I do not mean, of course, that one individual is equal to another individual, but that moral freedom is the possession of man as man, and is not the possession of any class or kind of men in particular. Equality lies in the recognition of this fact, and of all that it implies. The only explanation which we in the United States can give of ourselves politically and socially, the only ground upon which we can stand, is that here we undertook, as a people, to substitute for the principle of aristocracy the principle of democracy, and democracy in its social aspect is equality.
But we have not been faithful to this ideal. “ Our great crime,” as Mr. Howells once declared, " is that we have been false to the notion of equality.” What, then, are the hindrances to equality in the United States? The most obvious hindrance, and perhaps the most important, is the great and ever-increasing inequality in the distribution of wealth. One per cent of the families in the United States possess more property than is possessed by all the remaining ninetynine per cent.1 The growth of a plutocracy among us would not be so bad if the plutocratic class exercised a good influence, but they exercise a bad influence. Their lives are spent, for the most part, in the pursuit of material pleasures, and they foster low ambitions in the public at large. What standards, what ideals, must be instilled in the mind of a young girl, the daughter of a mechanic, for instance, who reads the “ society ” news in the Sunday papers, and contemplates the " best ” people in the city as she sees them in the street, and perhaps at the theatre or in church now and then ! She must learn to think that the highest ambition of a young woman is not to be gentle, to be modest, to give pleasure to those around, and especially to those beneath her, but to be a conspicuous object at the horse show, to wear costly garments, to take part in costly entertainments, and finally to marry a foreign nobleman, and forsake her own country forever.

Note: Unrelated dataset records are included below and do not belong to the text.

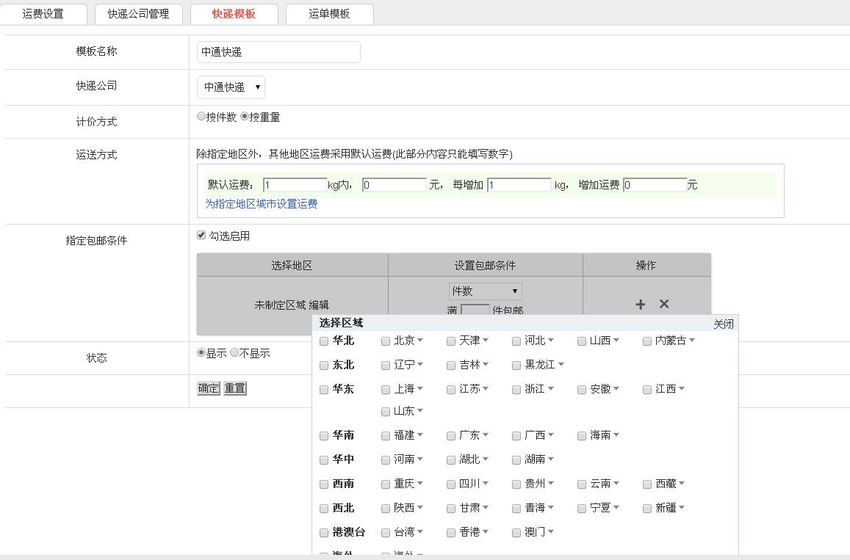850x560 pixels.
Task: Click the plus icon to add row
Action: 640,304
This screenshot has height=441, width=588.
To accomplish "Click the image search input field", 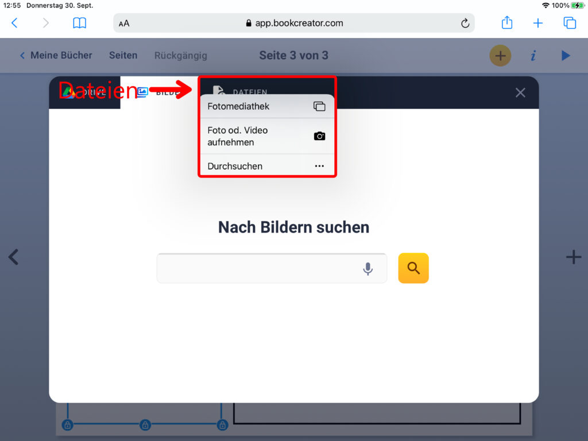I will [x=258, y=269].
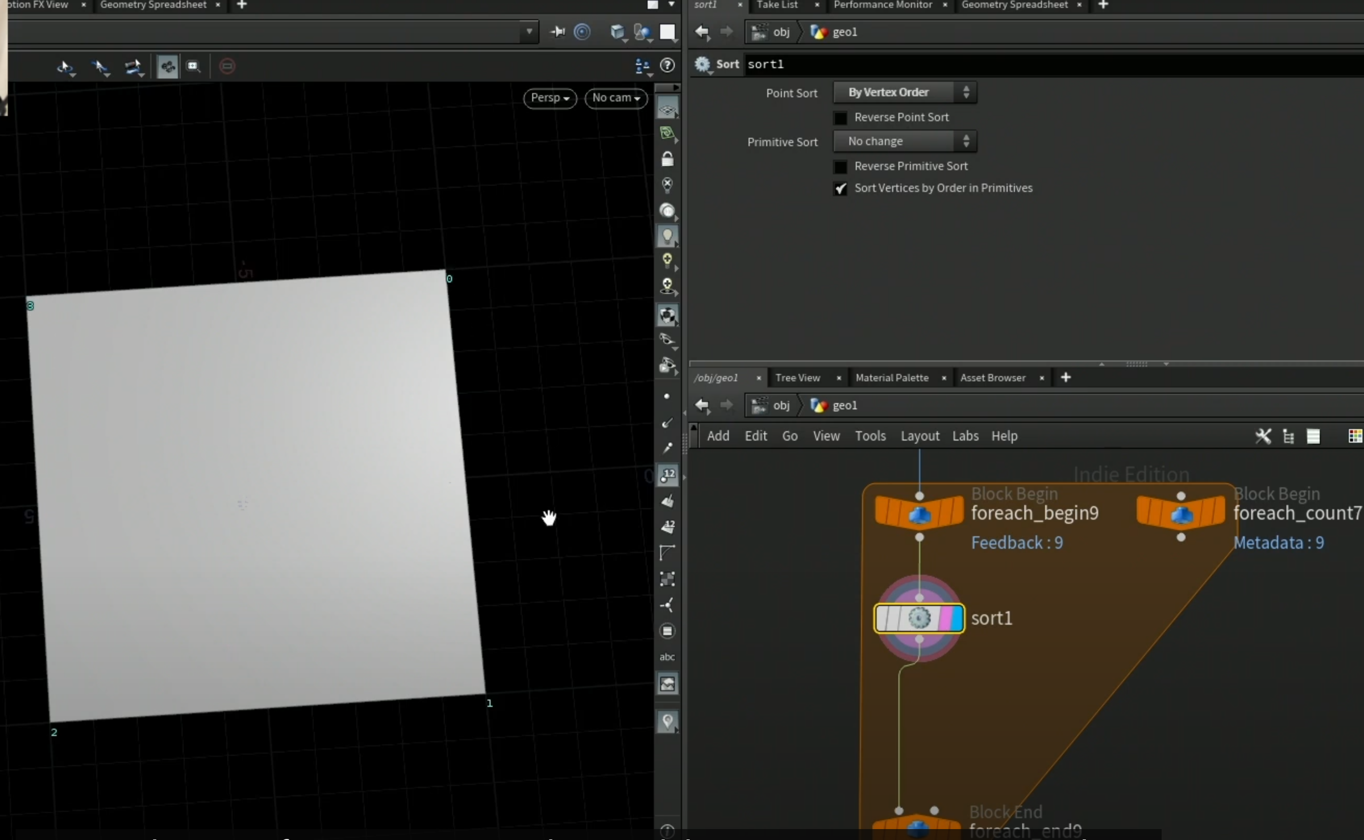The height and width of the screenshot is (840, 1364).
Task: Click the gear icon next to Sort
Action: tap(703, 64)
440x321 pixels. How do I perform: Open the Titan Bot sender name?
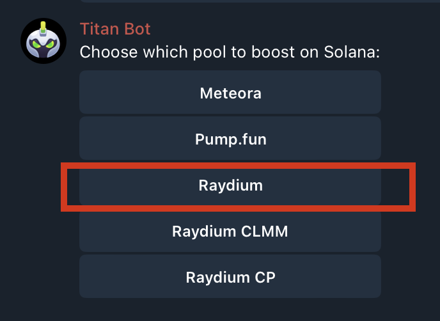tap(115, 29)
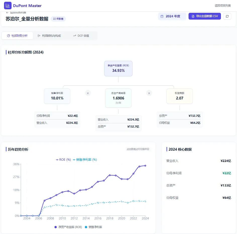
Task: Click 返回项目列表 link in top bar
Action: [x=222, y=6]
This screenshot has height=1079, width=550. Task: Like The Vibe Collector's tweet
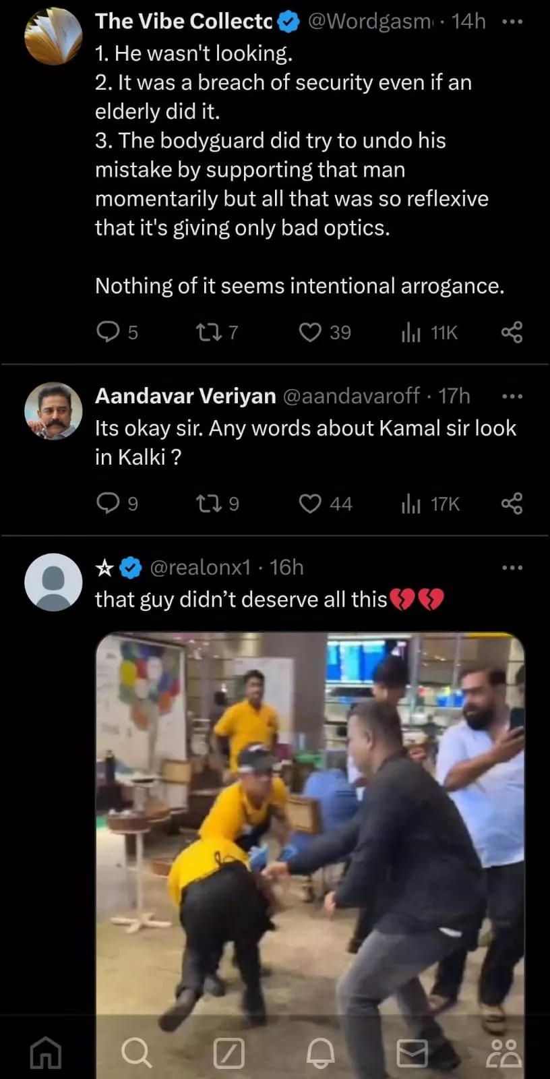(310, 332)

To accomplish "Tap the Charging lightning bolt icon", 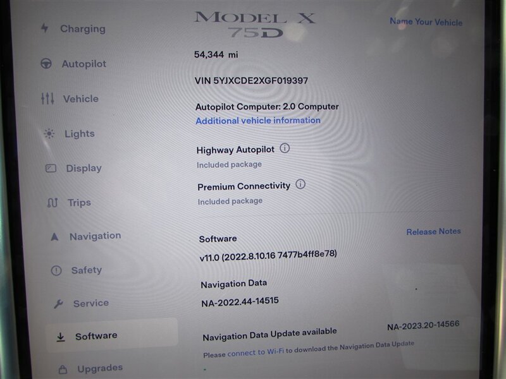I will pos(44,28).
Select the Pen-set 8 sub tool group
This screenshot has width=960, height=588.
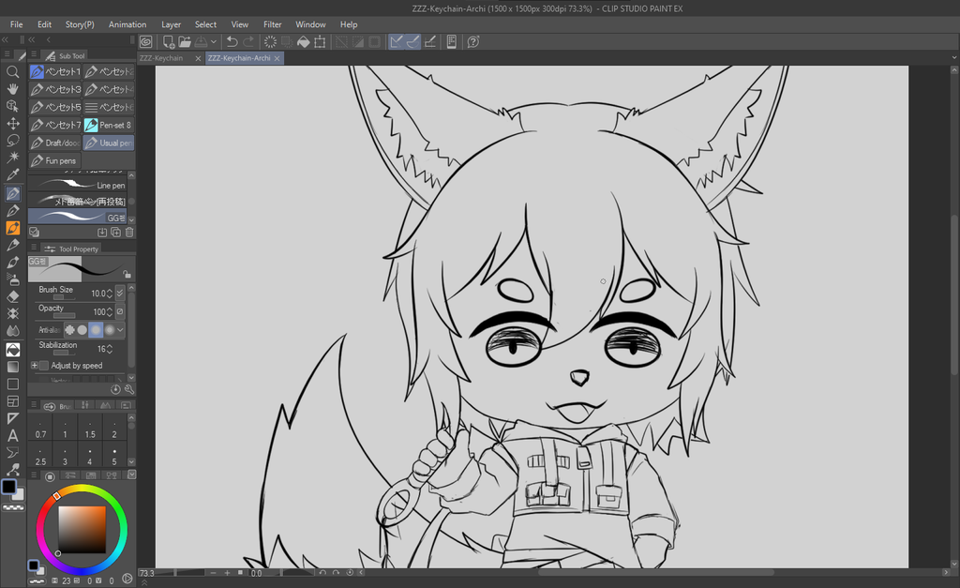coord(109,125)
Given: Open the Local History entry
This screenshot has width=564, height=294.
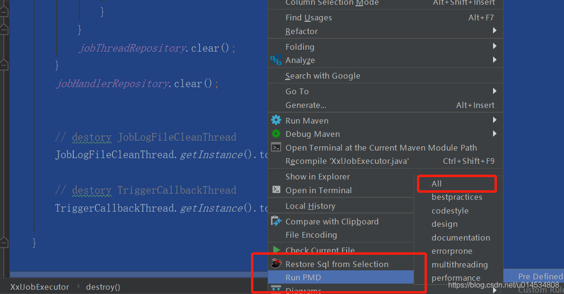Looking at the screenshot, I should click(x=310, y=206).
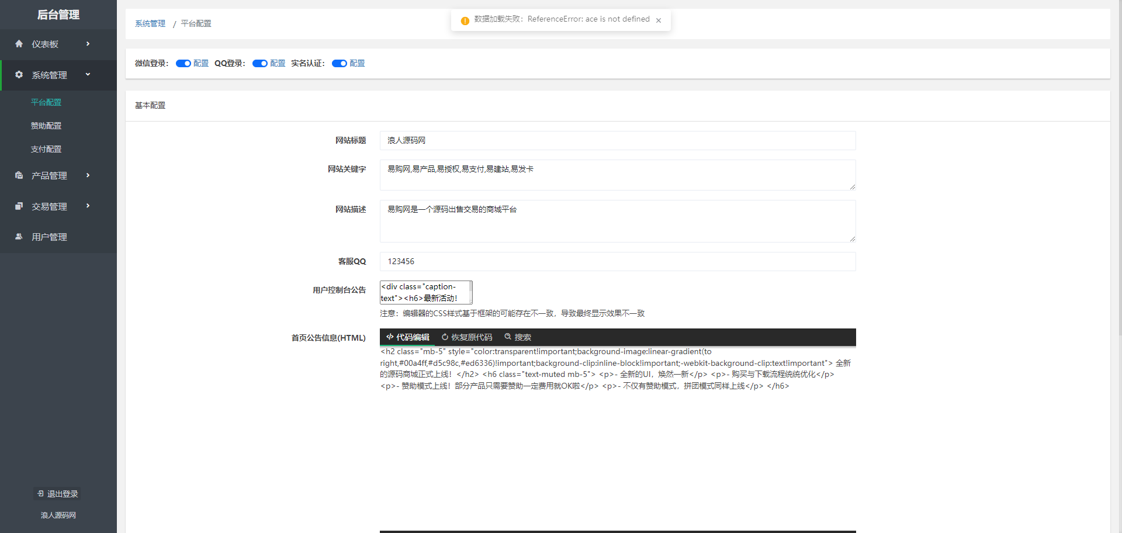This screenshot has height=533, width=1122.
Task: Click the user management person icon
Action: point(19,237)
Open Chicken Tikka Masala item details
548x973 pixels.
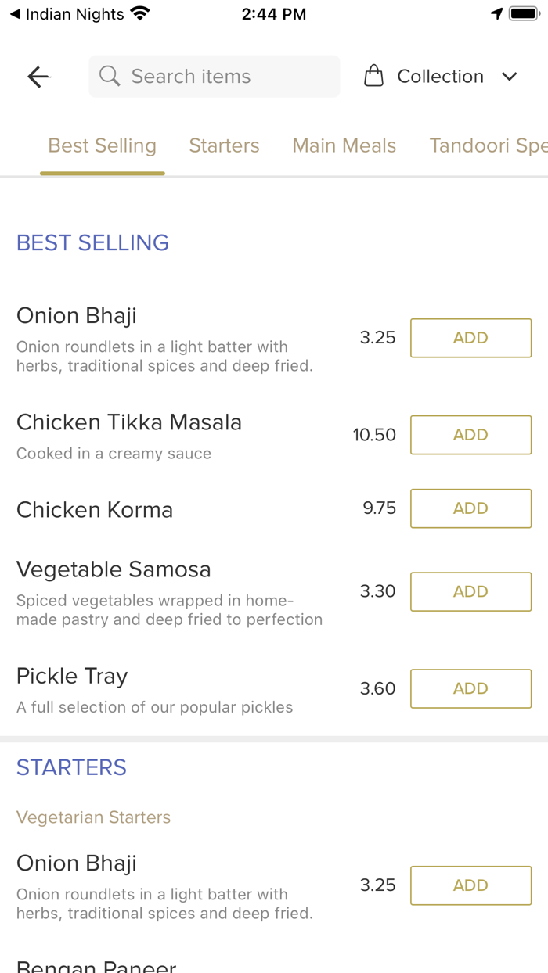tap(129, 422)
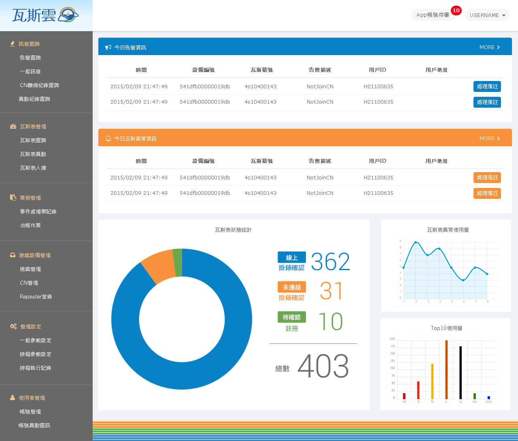Click the 訊息查詢 pencil icon in sidebar
The width and height of the screenshot is (518, 441).
pos(13,44)
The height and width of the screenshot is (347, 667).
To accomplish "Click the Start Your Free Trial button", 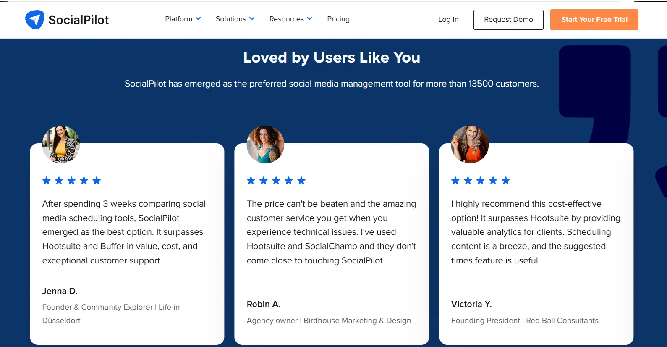I will [594, 20].
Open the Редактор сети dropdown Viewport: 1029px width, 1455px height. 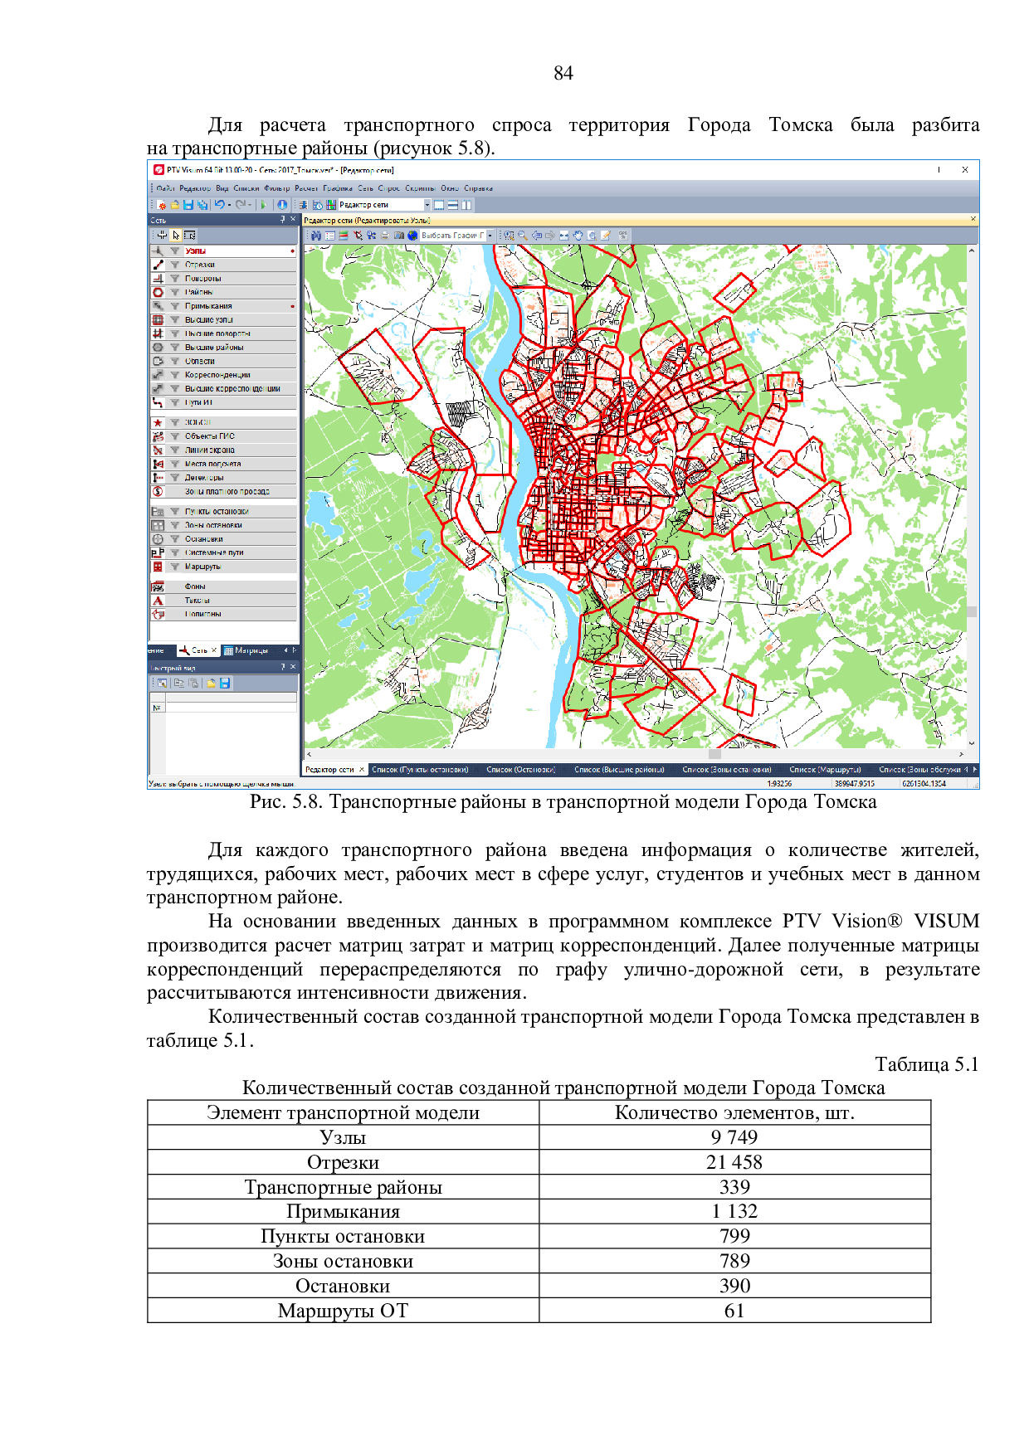pyautogui.click(x=427, y=205)
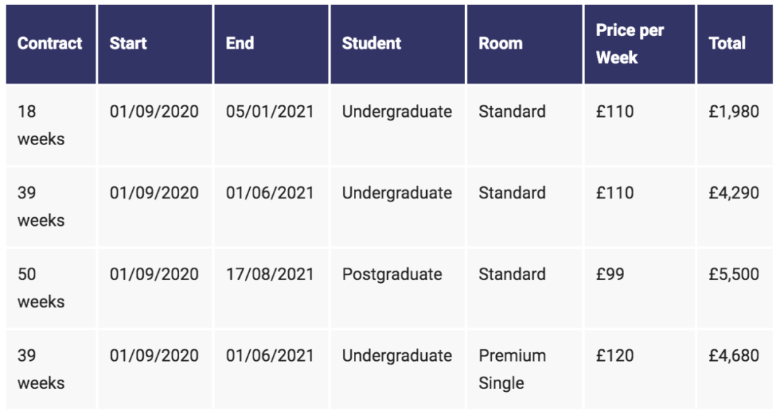Click the Contract column header
The image size is (780, 415).
coord(50,44)
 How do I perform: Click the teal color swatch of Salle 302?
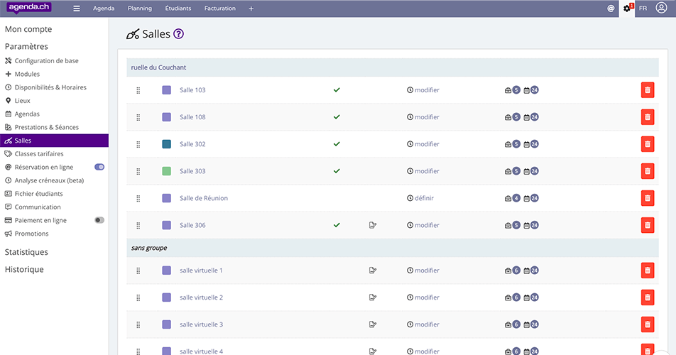click(x=167, y=144)
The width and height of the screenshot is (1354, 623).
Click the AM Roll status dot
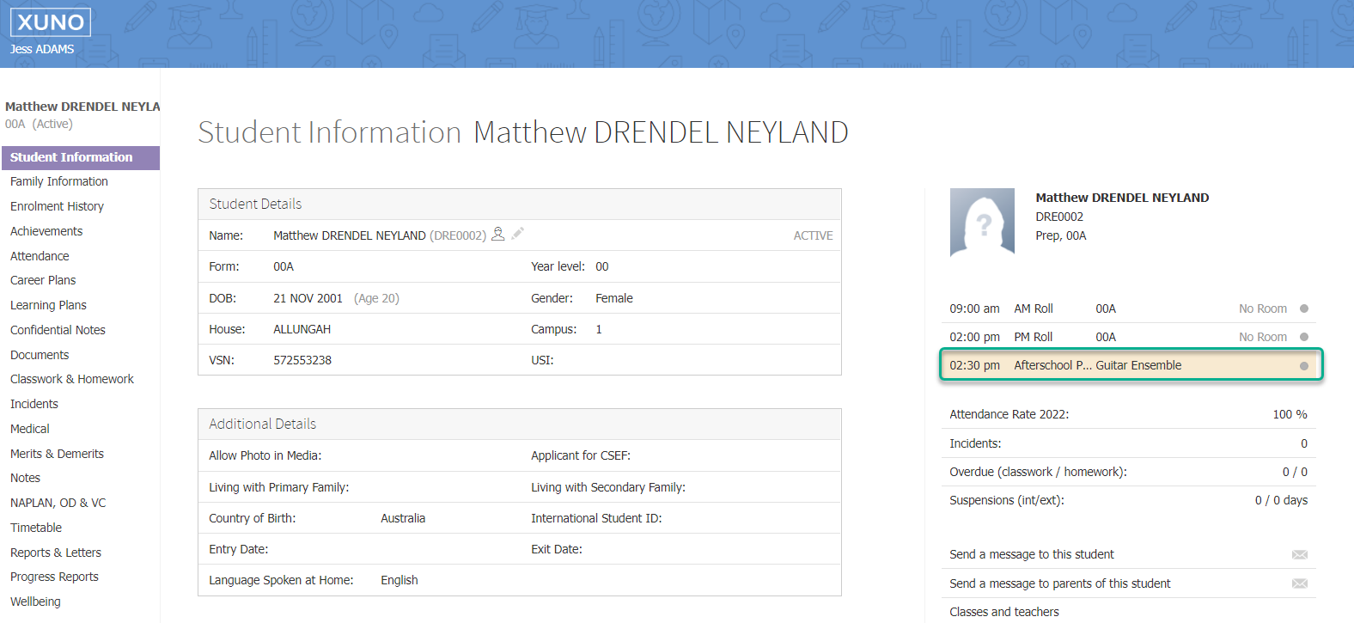click(x=1303, y=308)
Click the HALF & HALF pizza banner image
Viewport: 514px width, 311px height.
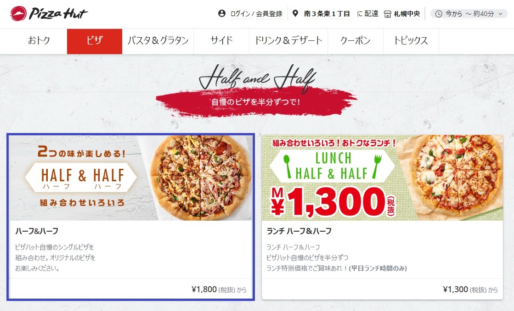131,178
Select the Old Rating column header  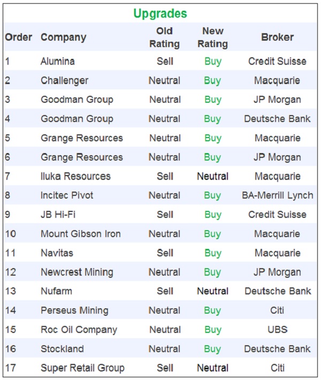164,37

In short, if we may trust experience, great wealth in the hands of private persons is incompatible with equality. It is so for two reasons: first, because it makes a gap between those who have it and those who have it not; and, secondly, because its effect is, among people at large, to lower and confuse their ideals, to make a man respectable and respected, not for what he is, but for what he has. In a town or city like Newport, for example, young men stigmatized as “natives” may be observed, dressed usually in clothes of the “ shabby-genteel ” order, who bear upon their faces a look of conscious inferiority, painful enough for an American to see. They have this look because in the community in which they live false and tawdry notions, which they are not strong enough to resist, prevail; because in that community to have money and to be in “society” are regarded — consciously or unconsciously — as the foundations of self-respect and of respect for others. In a matter so delicate as the adjustment of human relations the differences between one man and another are far less important than the estimate which each man puts, and is aware that the other puts, upon those differences. Great inequality in wealth tends to establish the plutocratic spirit, and the essence of that spirit is to ignore the real, the underlying, the substantial equality between one man and another, and to magnify those inequalities which wealth directly and indirectly produces.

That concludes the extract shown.